On Fri, 15 Jun 2001 21:47:36 -0400 "Dana Shilling" dshilling@worldnet.att.net writes:
Is too! Is too! The next guy probably won't have as much personal interest, and may be from the first team or the Junior Varsity. Besides, Travis is a willing participant in Federation tyranny, not just some poor bastard of a draftee (a faceless group that Blake seems to have *no* problem about killing).
Oh, now here's room for thought - what reasons might Blake have that he either doesn't realize he has or doesn't want to admit to for not killing _Travis_?
1) Class prejudice? an Alpha not wanting to kill an Alpha?
2) Leftover conditioning? It seems like it would easier to make him gun shy towards something real he could actually remember (nearly killing a specific Federation officer) than abstract, faceless troopers he hadn't fought against at that time.
3) The hard fact that Blake knows this is something he _can't_ do, not and remain true to himself? He wants to kill Travis almost as badly as Travis wants to kill him. Maybe it's necessary and maybe it's smart - and maybe it shouldn't cost more than any of the other deaths, but it does. Like when Travis let go his concern for Maryatt, a man who was already dead when he got the news and who would have been beyond his power to save. Nothing he could do would make a difference, yet it made him different to choose to do nothing.
4) Some kind of guilt? What if, somewhere in his lost memories, Blake had been friends with Travis? A sort of Avon and Blake friendship, perhaps, the two of them always arguing and never agreeing, but it all seemed to have an underlying respect. Until. Blake may have been conditioned to forget it but, somewhere inside him, he still knows.

Source records
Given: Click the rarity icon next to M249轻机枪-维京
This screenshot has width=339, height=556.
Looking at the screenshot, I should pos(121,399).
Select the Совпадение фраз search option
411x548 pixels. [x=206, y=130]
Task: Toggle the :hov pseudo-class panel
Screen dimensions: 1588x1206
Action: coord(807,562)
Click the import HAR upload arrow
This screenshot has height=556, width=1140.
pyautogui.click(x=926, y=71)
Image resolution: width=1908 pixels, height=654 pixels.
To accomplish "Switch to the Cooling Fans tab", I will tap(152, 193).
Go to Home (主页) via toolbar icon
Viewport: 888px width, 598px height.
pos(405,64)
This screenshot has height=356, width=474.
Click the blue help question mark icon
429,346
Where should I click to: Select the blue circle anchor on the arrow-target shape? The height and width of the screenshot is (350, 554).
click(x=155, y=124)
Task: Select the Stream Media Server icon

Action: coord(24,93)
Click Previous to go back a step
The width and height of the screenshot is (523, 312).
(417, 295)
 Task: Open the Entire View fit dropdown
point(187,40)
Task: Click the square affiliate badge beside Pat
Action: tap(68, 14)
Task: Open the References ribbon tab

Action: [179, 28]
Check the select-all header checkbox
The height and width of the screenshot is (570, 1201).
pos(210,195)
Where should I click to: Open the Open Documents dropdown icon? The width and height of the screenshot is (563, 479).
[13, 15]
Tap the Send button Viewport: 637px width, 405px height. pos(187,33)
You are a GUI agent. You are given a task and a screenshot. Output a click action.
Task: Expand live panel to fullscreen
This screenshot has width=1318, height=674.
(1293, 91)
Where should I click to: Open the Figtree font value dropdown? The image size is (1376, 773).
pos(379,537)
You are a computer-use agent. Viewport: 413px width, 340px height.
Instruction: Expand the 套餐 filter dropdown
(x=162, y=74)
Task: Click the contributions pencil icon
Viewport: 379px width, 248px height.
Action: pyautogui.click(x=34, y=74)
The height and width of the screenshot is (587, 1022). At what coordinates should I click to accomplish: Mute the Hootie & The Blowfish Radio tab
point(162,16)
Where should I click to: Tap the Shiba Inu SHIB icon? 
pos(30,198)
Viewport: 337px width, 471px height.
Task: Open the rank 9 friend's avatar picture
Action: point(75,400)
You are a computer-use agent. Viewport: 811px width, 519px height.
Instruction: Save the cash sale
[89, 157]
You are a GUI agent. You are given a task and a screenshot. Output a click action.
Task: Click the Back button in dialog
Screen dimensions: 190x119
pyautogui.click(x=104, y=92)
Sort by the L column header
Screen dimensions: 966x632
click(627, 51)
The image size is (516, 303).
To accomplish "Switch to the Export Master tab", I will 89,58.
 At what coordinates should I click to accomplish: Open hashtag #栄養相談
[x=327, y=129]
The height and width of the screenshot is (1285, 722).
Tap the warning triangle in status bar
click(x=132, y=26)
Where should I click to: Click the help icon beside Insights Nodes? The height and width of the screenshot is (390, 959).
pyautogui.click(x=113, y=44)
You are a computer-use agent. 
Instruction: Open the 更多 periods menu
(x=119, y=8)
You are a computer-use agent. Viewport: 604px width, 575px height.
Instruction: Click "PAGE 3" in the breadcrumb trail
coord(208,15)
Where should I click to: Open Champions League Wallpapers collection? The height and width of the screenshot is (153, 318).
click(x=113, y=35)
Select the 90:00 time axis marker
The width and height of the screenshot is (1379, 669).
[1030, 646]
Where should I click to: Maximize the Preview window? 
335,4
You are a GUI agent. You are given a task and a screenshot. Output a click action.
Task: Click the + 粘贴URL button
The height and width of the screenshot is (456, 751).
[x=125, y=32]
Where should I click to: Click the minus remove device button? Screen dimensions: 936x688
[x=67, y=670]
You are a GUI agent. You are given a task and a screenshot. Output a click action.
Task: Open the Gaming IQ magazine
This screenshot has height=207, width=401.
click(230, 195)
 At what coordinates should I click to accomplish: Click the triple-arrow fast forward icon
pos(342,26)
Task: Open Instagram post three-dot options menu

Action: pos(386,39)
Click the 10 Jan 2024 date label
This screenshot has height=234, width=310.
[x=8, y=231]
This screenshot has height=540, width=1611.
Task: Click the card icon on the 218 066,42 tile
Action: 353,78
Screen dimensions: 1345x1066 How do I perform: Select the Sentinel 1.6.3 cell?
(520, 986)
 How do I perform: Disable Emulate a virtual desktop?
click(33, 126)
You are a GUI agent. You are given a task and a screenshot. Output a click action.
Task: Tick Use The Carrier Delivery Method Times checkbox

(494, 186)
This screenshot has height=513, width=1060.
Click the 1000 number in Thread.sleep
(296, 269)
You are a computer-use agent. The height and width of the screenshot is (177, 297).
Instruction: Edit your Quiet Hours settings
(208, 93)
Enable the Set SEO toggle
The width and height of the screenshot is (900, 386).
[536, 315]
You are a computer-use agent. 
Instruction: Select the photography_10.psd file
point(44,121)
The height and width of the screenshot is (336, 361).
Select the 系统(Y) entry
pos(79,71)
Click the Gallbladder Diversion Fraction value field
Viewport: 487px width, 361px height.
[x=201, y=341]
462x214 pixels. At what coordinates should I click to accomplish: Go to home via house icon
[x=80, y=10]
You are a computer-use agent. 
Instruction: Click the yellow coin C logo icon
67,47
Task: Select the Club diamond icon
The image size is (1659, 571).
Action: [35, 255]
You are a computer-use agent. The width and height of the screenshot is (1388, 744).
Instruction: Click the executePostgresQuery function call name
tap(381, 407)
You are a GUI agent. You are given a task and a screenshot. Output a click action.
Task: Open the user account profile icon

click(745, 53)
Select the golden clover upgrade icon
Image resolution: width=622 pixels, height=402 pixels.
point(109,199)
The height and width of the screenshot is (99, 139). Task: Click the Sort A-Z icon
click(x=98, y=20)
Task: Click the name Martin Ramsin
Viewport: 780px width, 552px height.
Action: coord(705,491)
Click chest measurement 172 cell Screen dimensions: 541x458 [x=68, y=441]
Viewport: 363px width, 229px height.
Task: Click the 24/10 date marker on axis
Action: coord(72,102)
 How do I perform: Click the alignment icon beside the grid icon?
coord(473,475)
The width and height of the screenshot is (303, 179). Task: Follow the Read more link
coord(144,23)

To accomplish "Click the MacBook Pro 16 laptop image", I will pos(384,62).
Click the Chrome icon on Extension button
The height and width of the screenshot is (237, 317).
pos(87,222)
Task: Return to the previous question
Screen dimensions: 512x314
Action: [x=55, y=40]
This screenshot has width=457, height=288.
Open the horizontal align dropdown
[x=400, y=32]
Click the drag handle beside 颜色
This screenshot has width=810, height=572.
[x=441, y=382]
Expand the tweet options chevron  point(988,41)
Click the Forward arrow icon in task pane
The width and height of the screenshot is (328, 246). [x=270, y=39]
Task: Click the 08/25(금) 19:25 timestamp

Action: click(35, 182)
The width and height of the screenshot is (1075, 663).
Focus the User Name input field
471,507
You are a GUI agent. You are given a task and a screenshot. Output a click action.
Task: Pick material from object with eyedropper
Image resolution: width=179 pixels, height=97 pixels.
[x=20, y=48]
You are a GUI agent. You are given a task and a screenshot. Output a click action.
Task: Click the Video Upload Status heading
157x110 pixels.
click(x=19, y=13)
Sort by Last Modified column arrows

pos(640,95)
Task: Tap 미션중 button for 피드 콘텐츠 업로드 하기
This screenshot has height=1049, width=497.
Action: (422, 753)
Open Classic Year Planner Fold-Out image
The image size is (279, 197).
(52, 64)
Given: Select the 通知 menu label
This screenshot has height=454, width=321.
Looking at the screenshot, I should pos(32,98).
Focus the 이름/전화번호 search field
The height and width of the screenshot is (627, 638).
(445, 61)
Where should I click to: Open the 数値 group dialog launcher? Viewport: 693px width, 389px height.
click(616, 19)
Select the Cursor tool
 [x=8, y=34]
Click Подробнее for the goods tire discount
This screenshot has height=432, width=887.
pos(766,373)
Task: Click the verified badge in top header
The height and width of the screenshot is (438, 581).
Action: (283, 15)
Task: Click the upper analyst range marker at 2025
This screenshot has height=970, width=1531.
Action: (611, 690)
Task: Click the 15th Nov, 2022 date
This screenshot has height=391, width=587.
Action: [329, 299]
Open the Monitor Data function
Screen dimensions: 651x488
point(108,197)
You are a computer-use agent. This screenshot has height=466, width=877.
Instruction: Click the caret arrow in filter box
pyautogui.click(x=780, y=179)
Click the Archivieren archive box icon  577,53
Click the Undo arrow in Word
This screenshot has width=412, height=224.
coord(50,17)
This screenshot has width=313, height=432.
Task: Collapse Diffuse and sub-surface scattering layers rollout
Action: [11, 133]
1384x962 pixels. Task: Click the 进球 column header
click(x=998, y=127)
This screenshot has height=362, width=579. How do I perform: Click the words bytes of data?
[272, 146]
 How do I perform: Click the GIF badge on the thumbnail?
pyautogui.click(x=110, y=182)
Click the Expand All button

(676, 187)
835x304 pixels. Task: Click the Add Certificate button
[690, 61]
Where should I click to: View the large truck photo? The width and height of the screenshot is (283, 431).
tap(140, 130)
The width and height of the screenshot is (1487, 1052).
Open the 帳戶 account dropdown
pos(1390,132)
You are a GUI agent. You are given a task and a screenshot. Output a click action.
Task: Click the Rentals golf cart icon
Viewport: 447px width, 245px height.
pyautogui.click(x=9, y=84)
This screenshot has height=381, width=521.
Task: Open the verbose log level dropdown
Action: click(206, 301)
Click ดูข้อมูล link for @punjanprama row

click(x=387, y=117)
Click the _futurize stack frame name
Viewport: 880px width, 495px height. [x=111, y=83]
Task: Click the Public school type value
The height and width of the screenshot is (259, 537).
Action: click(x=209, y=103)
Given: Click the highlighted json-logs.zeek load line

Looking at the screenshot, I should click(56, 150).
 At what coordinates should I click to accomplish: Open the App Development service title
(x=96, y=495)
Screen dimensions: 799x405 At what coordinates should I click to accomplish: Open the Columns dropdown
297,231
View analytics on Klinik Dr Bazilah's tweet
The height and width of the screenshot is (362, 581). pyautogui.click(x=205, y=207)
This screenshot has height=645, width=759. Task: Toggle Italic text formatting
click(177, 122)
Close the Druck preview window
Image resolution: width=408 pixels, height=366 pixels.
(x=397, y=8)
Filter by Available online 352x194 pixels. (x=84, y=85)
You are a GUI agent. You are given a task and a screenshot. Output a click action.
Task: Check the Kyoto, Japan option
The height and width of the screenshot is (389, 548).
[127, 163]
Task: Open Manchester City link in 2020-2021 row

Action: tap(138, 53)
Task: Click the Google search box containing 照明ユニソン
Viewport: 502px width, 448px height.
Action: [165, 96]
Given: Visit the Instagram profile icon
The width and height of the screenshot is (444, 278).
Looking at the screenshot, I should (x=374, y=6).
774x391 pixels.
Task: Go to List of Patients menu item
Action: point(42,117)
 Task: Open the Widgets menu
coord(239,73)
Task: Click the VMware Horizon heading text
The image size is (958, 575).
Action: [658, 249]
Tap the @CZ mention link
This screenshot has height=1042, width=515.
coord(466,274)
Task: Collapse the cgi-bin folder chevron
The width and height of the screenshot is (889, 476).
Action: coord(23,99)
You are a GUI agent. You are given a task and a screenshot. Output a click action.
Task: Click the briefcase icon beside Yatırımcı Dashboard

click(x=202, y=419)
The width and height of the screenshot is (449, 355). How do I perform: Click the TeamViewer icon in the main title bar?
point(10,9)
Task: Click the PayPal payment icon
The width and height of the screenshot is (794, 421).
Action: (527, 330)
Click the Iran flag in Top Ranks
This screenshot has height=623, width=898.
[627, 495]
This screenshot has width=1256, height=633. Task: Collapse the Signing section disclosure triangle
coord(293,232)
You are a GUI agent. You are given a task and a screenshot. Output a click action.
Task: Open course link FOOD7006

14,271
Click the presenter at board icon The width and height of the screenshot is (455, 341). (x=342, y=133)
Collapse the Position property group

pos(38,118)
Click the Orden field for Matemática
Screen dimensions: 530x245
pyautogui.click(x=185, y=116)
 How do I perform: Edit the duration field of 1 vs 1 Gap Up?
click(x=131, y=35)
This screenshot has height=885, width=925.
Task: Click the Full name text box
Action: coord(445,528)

Required tasks:
1) In the post about Blake and Travis, what is the first possible reason given for Blake not killing Travis?
2) Write out the passage of the post about Blake and Travis between "3) The hard" and "to do nothing.", inclusive.
3) Write what comes next in the post about Blake and Travis, picking up after its final sentence.

Responses to the tasks:
1) Class prejudice: an Alpha not wanting to kill an Alpha.

2)
3) The hard fact that Blake knows this is something he _can't_ do, not and remain true to himself? He wants to kill Travis almost as badly as Travis wants to kill him. Maybe it's necessary and maybe it's smart - and maybe it shouldn't cost more than any of the other deaths, but it does. Like when Travis let go his concern for Maryatt, a man who was already dead when he got the news and who would have been beyond his power to save. Nothing he could do would make a difference, yet it made him different to choose to do nothing.

3)
For this to work, I'd guess both of them have either been a bit confused about what actually happened or are not mentioning parts (quite possible in both cases). After all, Travis seemed uninterested in hunting down Citizen Blake when he was a good and law abiding zombie. Hmm.
OK, it's a stretch, but just because of the new wrench it throws into Blake's relationship with Avon, I'm going to think about it.
5) I know this is another stretch, but what if Travis isn't Travis but somebody they conditioned to _believe_ he's Travis? Hence, the injuries that don't quite fit the story. Blake, with his swiss cheese memory, may not consciously know - but this does put him and Travis in a very exclusive club. Maybe he unconsciously recognizes the symptoms.
Oh, speaking of swiss cheese memories, for anyone who hasn't read Anne Perry's Monk books, the main character is an amnesiac who had the great disadvantage of knowing exactly who he is - sort of. As the author put it, we judge ourselves more harshly than we would other people. That's how Monk judges himself but without remembering the reasons and justifications for the actions (in the first story, he's investigating a murder and starts building a case against himself). I wonder if Blake ever does that? Condemns himself for the things he did and didn't do without knowing why he made those decisions?